Not settling for just O.K.

                          Another one bites the dust!

Divorce happens so frequently now a days.  It comes so easy  and people do it for every little thing it seems.  What happened to commitment and meaning your vows?  Why do you give your all to only be told ten plus years down the road that it was all a lie and they never loved you?  I mean seriously, why would someone do that to themselves, let alone to someone else?

Well Obviously, I don't have all the answers, as I am going through yet another divorce.  I want to believe there are still men out there that are not cowards and mean what they say.  I can't believe it myself, but I still believe in the institute of marriage and that there has to be someone out there that still believes in forever and growing old with someone.  In truth, I am just an old soul.  

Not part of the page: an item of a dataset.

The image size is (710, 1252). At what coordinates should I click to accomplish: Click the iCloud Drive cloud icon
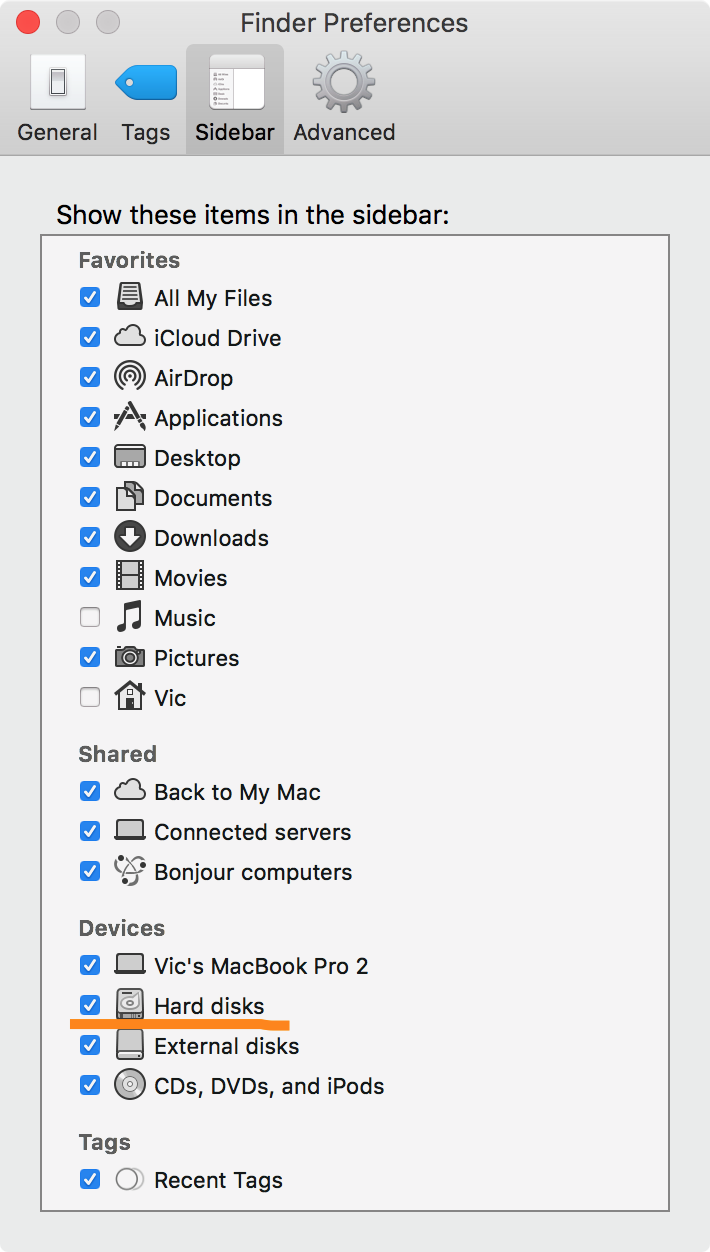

I always say that I want what my great grandparents had.  Their marriage was not perfect, but they loved each other dearly till the day they died.  The truth is I think those days are gone.  I can't have what they had because the people who raised them to be that way are gone.  How can we expect to have that when we don't teach that to our children.  If we show them instead that divorce is so easy and sleeping around and such is no big deal.  So you see.... I have been searching for something long ago past.  

I mourn for what relationships and such are becoming and what it will be like for my grandchildren.  One day there may not be a such thing as marriage.  One day that will be something you read about in the history books.  It's so very sad!

I know that this separation period is a time of reinventing myself, but to be honest, I don't want to do that.  I feel, for me, it's more of reminding myself of who I AM.  I have done a lot of compromising on things that I believe in and what I want.  I don't want to do that anymore.  No matter what anyone else says, I don't believe my standards are too high.

I want to be happy.  I want to be that someone special to someone that they can't live without.  I want to be a help mate, best friend, lover, partner, and I want all that in someone too.  I want loyalty and faithfulness.  I want someone to look out for me while I am looking out for everyone else.  I know that there is someone out there that is looking for the same thing.  Somewhere!!

I will not rush quickly into a relationship, like I have in the past.  The past marriage/divorce has really done a number on me.   I will have to know and believe that the next man is no coward and means what he says and who he says he is.  I will not ever be in another relationship with a boy that loves boy things. I need a man who can handle responsibility and can take care of me and whatever comes along.

I will be in no hurry.  I have family and friends and a life.  I will pursue things that make me happy and other life dreams.  I might be lonely at times, but I have been lonely for many years now and I was married.    Being lonely is not the end of the world and I have to get through it day by day.  

I will not settle and neither should you!